The idea that cells behave in a context-dependent manner and that stromal elements can modify the behavior of carcinomas (described above) is provocative. Can this be translated to RA synovium?

As noted by Fassbender, there is considerable histological evidence of stromal abnormalities 64. Significant differences in cell cycle related gene products were found in synovial stroma and lining cells in tissues from RA patients with active compared to quiescent disease 103. RA synovial tissues obtained by arthroscopic biopsy before and 10 months after adalimumab treatment were analyzed by western blot and histochemistry with antibodies to phosphorylated Smad1-5-8.9 73. A variety of p-Smad positive mesenchymal appearing cells were identified in synovial sections located around blood vessels (pericytes?) and in the stroma. The mononuclear cells in the pretreatment biopsies were reduced after anti-TNF therapy, but Smad staining was unchanged. Joint inflammation usually recurs soon after stopping anti-TNF agents. Is that because even after anti-inflammatory treatment a unique stromal environment remains, which attracts and retains inflammatory and immunological cells; a view championed by Buckley and Salmon 104? If this were the case, then therapies that modify the mesenchymal elements of the synovium will be needed.

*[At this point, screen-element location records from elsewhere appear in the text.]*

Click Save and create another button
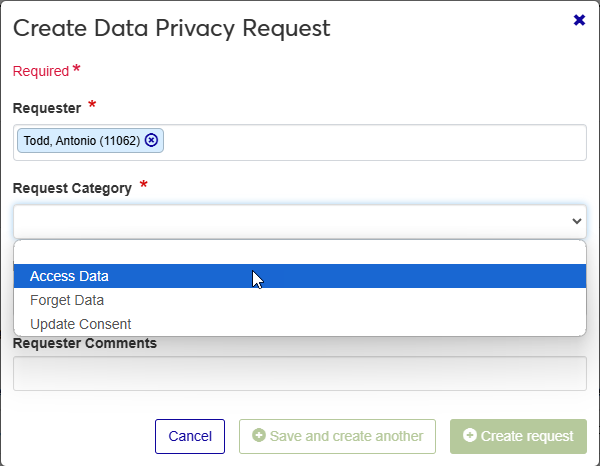 (337, 436)
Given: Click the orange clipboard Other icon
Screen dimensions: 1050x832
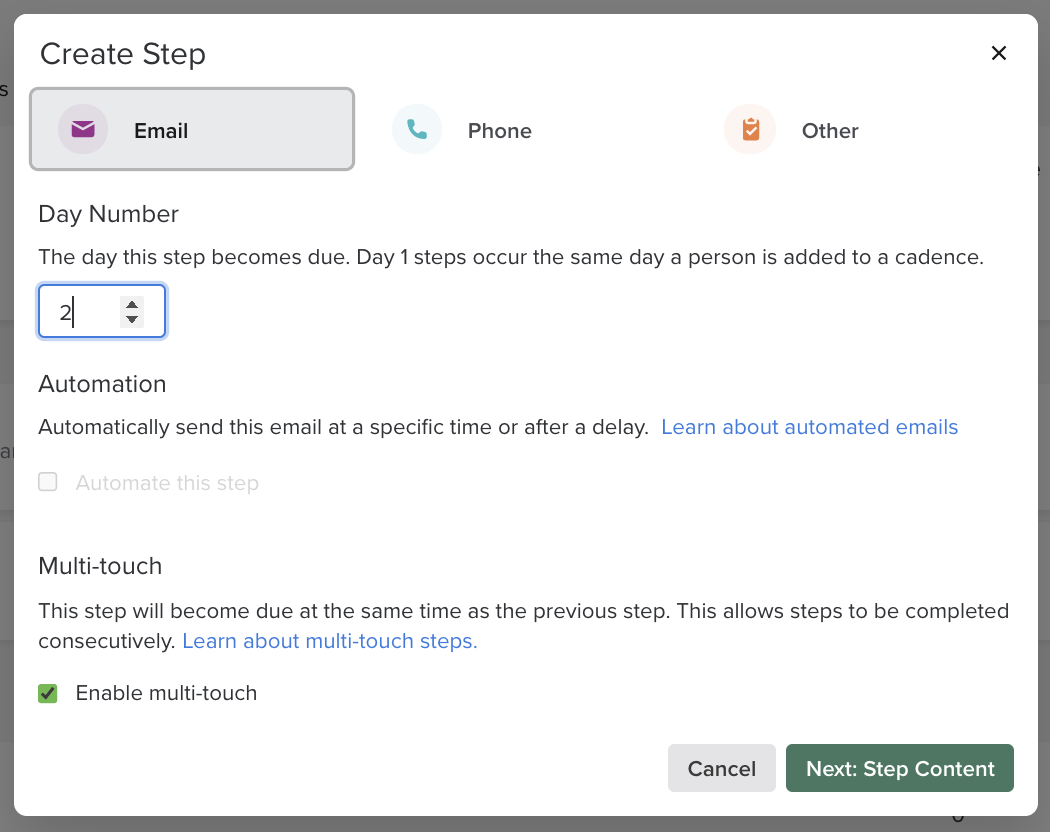Looking at the screenshot, I should click(750, 130).

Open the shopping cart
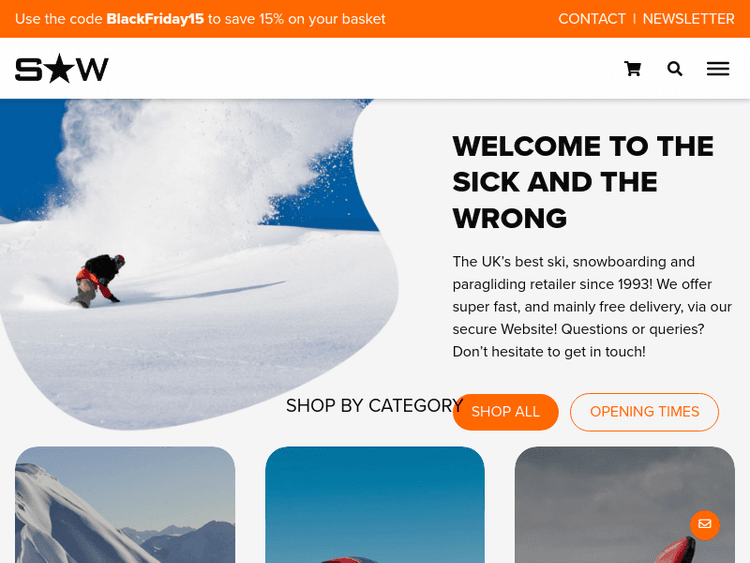coord(632,69)
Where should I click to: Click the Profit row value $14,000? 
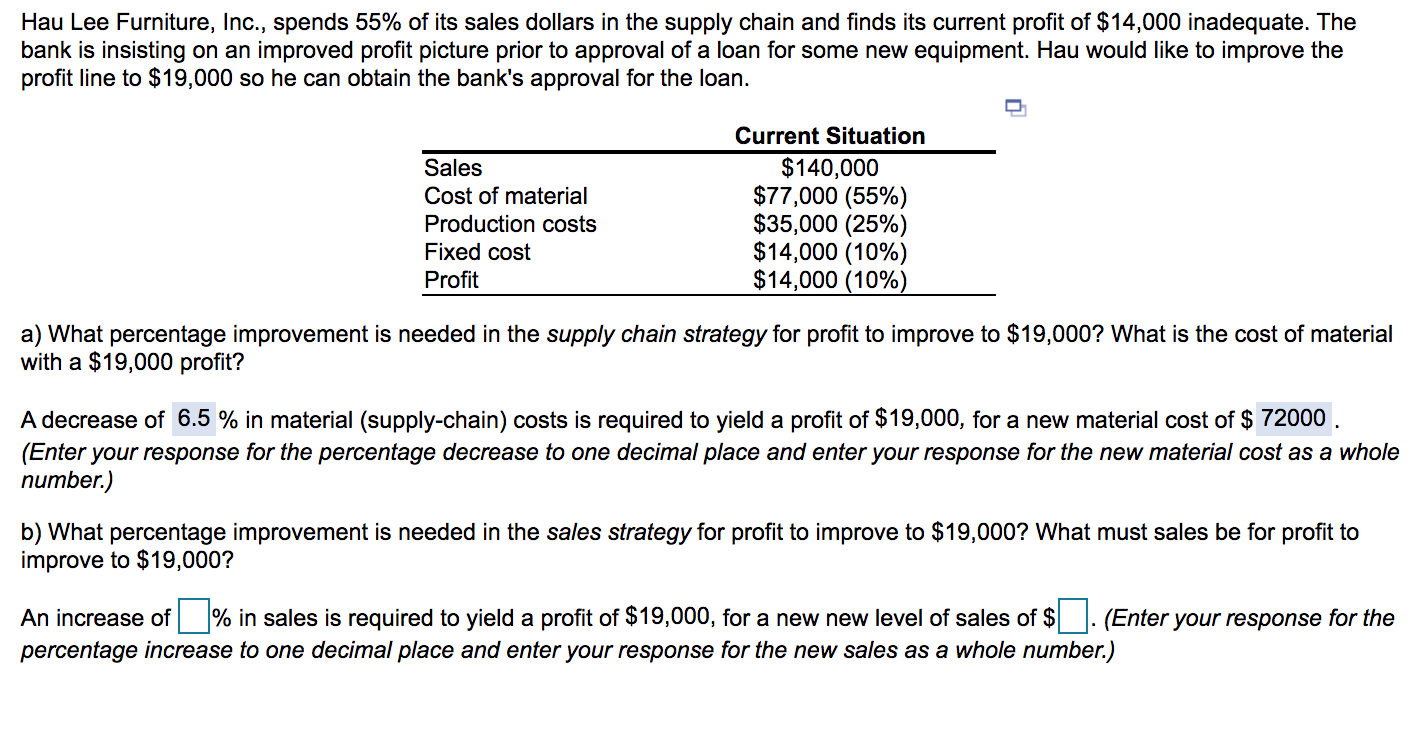[x=830, y=279]
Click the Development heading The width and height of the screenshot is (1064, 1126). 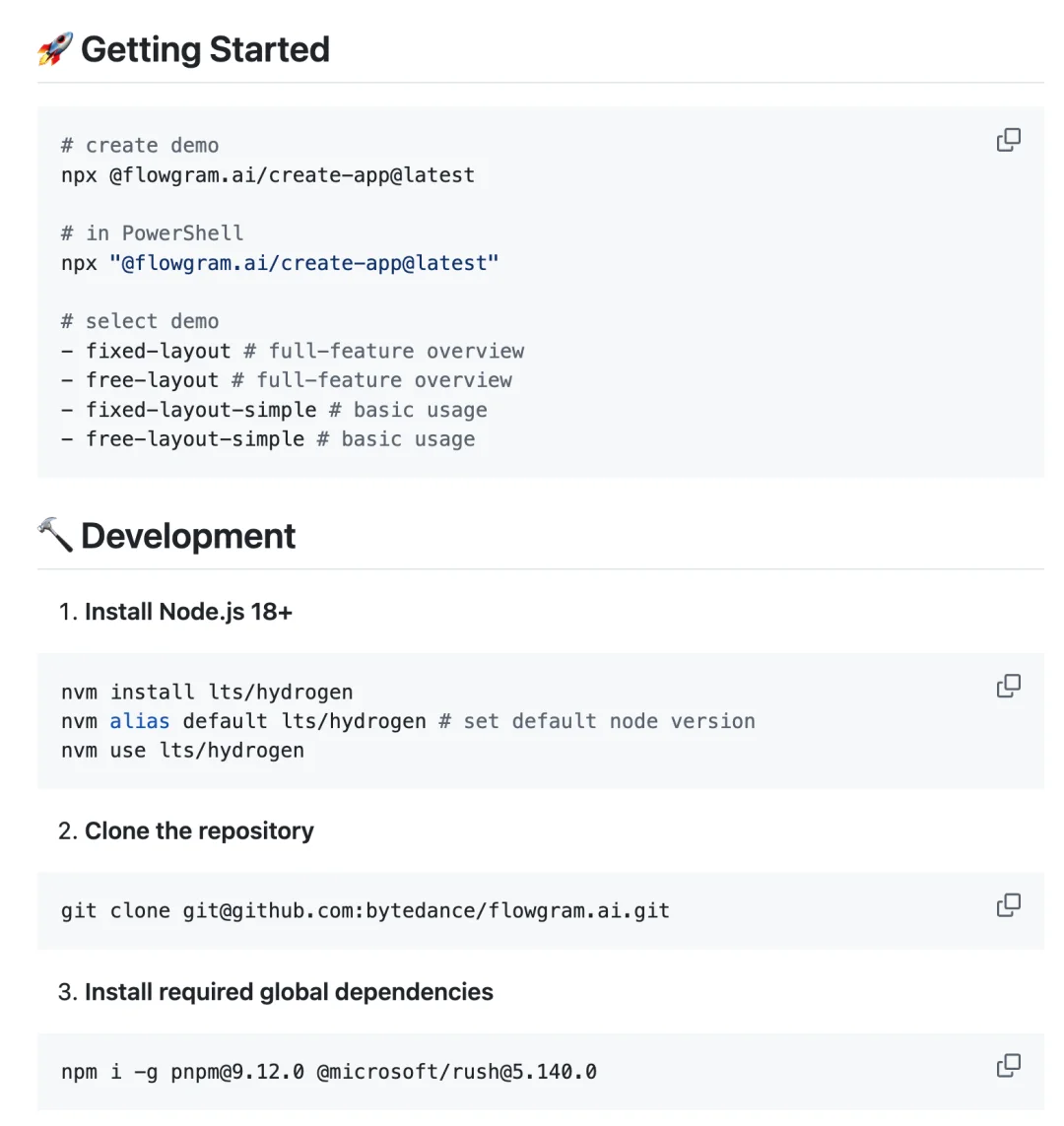[188, 536]
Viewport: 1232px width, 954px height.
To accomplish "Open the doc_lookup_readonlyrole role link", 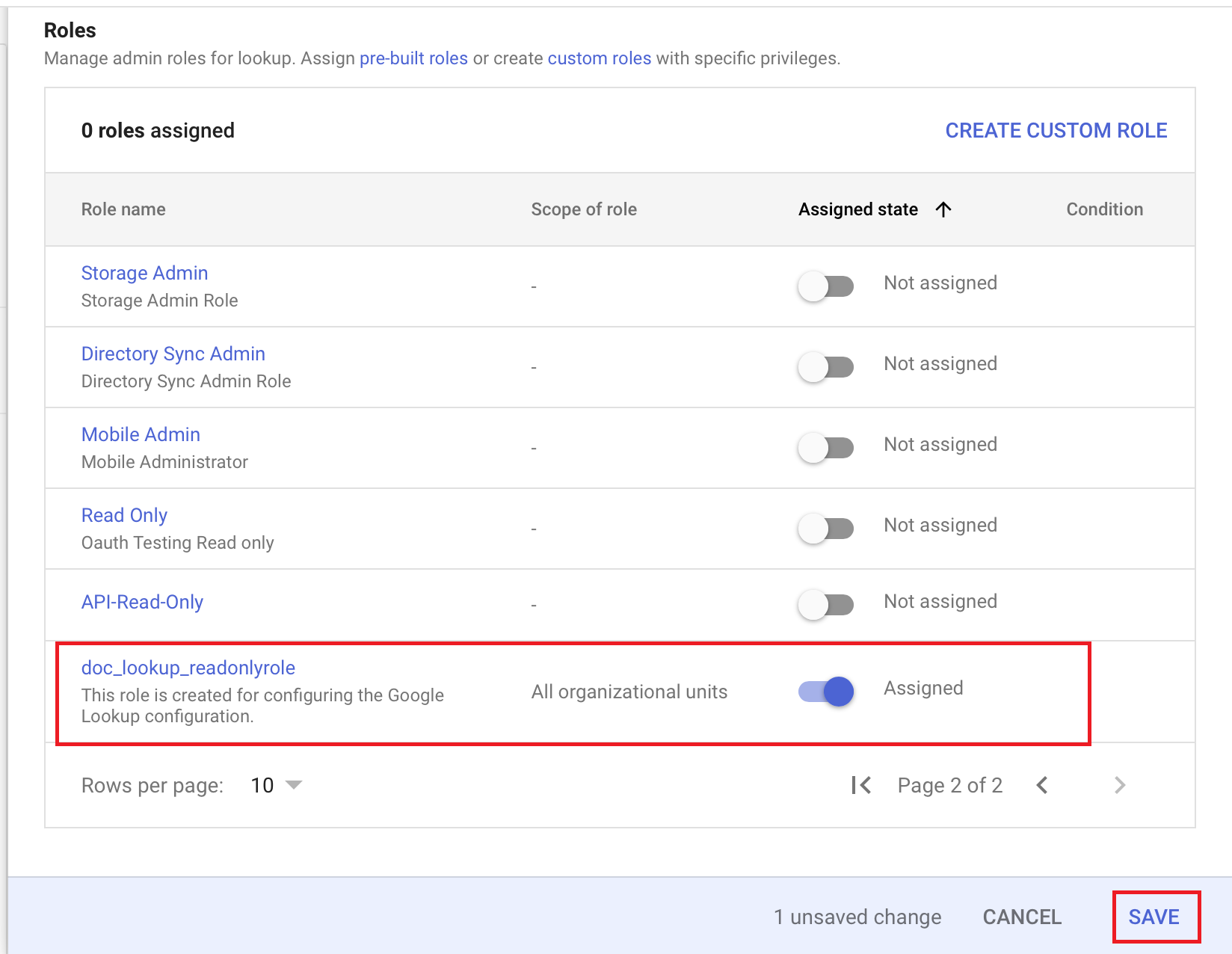I will coord(188,668).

This review is meant to introduce the rheumatological community to a rapidly emerging area of great biological and medical interest. References were not selected for the cognoscenti and are not comprehensive. Rather they were chosen to stimulate the reader unfamiliar with this area of inquiry. Thus, many are recent reviews or commentaries. Only time will tell how these concepts of the stroma and EMT will influence future thinking about the pathogenesis and treatment of rheumatic diseases. But new viewpoints are always worth considering, for as John Maynard Keynes famously said, "the difficulty lies not so much in developing new ideas, as in escaping from the old ones."

αSMA = alpha smooth muscle actin; BMP = bone morphogenic protein; CAF = cancer associated fibroblast; ECM = extracellular matrix; EMT = epithelial-mesenchymal transition; FLS = fibroblast-like synoviocyte; FSP-1 = fibroblast specific protein 1; MMP = matrix metalloproteinase; MPC = mesenchymal progenitor cell; MSC = mesenchymal stem cell; RA = rheumatoid arthritis; RTE = renal tubular epithelium; SDF = stromal derived factor; SSc = systemic sclerosis; TGF = transforming growth factor; TNF = tumor necrosis factor.

The authors declare that they have no competing interests.